The Man in Black Gets a New Honor

Johnny Cash's childhood home in Arkansas is added to the National Register of Historic Places
By Newser Editors and Wire Services
Posted May 6, 2018 6:40 AM CDT
Johnny Cash's Boyhood Home Gets New Honor
In this Friday, Aug. 8, 2014 file photo, rain clouds gather over the childhood home, dating to the mid 1930s, of singer Johnny Cash, in Dyess, Ark.   (AP Photo/Danny Johnston, File)

The Man in Black's boyhood home has been added to the National Register of Historic Places, though the Arkansas Democrat-Gazette notes that it took two tries to get it there. The Arkansas Historic Preservation Program announced Friday that the home in Dyess where country music icon Johnny Cash lived from age 3 through high school has been added to the register. The nomination's first failed attempt focused on the structure's architectural significance rather than its connection to Cash.

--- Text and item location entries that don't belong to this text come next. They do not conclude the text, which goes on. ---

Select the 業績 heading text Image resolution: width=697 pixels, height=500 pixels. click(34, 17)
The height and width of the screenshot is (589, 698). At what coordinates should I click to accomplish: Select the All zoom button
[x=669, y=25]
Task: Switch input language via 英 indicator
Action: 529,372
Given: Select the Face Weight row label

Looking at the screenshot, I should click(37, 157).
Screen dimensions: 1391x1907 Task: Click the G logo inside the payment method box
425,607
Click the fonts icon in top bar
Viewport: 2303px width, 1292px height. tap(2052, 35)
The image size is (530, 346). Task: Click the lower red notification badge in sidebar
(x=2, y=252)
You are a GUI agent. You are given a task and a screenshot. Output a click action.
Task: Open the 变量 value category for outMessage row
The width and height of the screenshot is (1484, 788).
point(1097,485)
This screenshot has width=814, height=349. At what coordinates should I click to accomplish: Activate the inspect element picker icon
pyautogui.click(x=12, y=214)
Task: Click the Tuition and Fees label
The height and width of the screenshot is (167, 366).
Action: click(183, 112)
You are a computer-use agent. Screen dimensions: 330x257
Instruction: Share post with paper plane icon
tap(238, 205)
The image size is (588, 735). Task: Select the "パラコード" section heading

The five-room farmhouse was built in 1934 as part of the Dyess Resettlement Colony by the Federal Emergency Relief Administration, reports the AP. The Democrat-Gazette reports that the house is owned by Arkansas State University, which spent $575,000 to buy, restore, furnish, and landscape the property. "When we grew up, it was second nature that we wouldn't live in Dyess when we were grown," Cash once said. "It was the aim of every person to get a better job. But if I hadn't grown up there, I wouldn't be what I am now. It was the foundation for what I became." Cash died in 2003 at age 71.